Abstract

Self-motion detectors of the dragonfly ventral cord have large fields that are sensitive to whole-field one- way motion with little habituation to the motion. In contrast, object-motion detectors have large fields, but their responses to the motion of small objects within the field habituate more easily and some are non-directional. Both types are large neurons that can be used for electrophysiological recording for long periods and are previously described in their anatomy and their responses to black and white moving patterns (Oldberg 1986).
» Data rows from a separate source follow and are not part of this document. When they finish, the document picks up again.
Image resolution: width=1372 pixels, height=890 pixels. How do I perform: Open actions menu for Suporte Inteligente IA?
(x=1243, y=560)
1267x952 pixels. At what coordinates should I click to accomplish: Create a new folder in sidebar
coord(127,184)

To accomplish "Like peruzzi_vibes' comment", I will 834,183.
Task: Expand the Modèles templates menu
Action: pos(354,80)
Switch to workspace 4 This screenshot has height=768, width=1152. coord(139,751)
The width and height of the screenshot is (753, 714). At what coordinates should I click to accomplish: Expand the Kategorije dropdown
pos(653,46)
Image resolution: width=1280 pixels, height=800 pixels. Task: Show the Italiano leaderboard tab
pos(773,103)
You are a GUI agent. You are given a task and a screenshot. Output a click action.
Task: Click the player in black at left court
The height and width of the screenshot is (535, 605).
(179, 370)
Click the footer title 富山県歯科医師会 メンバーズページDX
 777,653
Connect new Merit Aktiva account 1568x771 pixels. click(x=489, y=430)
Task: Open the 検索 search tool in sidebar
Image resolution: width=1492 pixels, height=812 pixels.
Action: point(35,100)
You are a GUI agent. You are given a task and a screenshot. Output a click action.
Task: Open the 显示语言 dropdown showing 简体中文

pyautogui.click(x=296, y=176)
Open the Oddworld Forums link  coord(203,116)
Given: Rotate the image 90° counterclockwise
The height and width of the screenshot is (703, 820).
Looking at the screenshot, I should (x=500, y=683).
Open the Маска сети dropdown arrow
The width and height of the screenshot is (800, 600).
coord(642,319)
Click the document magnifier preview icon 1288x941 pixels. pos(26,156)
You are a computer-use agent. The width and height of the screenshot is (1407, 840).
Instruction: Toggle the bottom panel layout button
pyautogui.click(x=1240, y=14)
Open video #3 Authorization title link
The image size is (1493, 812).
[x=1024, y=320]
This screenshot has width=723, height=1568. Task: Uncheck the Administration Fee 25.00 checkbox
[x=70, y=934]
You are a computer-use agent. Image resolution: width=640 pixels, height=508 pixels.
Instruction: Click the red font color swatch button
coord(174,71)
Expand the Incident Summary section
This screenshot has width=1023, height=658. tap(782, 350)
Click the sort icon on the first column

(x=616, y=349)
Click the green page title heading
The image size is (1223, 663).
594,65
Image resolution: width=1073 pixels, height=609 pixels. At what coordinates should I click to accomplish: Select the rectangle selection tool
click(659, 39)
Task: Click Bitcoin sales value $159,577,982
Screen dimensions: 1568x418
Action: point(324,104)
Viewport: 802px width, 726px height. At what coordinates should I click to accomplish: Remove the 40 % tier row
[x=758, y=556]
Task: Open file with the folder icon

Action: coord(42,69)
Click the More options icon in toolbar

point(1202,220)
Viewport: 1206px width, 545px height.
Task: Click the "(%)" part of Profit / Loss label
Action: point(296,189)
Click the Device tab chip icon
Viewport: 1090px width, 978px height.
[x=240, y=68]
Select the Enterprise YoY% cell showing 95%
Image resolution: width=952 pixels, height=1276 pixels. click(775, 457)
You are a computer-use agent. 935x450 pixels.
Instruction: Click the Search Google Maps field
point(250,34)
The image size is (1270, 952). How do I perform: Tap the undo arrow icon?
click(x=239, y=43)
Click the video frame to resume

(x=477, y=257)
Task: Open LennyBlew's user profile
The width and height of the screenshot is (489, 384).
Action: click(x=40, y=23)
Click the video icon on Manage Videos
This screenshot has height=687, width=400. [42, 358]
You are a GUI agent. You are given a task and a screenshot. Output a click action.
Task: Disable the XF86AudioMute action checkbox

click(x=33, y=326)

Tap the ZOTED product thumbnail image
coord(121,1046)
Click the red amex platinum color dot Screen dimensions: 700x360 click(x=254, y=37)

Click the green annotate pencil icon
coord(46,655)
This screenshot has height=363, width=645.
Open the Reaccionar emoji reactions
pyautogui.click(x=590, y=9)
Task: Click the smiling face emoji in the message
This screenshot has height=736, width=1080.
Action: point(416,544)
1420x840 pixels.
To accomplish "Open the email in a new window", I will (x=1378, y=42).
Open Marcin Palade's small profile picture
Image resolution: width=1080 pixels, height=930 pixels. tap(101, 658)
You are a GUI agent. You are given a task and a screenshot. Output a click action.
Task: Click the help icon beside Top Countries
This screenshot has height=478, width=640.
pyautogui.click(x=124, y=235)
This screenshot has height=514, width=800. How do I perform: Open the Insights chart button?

When tested with a flash of controlled intensity and wavelength, the self-motion neurons have a spectral sensitivity similar to that of photoreceptors with a peak in the green near 500 nm, but when tested with a moving edge, they have a single peak near 560 nm. They behave towards a pattern of two colours as if they are colour blind. Similar results are known for the bee and some butterflies. Forward-looking object-motion neurons have a spectral sensitivity curve that is rather flat from 380 nm to 580 nm, some with a peak in the UV. When they are tested with a moving coloured pattern on a differently coloured background, there is no value of the foreground brightness, which gives a null response, however the brightness is adjusted. The optimum response to a coloured object appears when the background is green and the object is another colour; usually blue is the most effective. Discrimination of a small object is less effective when the object is green. These results suggest that colour vision is associated with object-vision; and that object-motion detectors are not colour blind, but do not necessarily discriminate colours.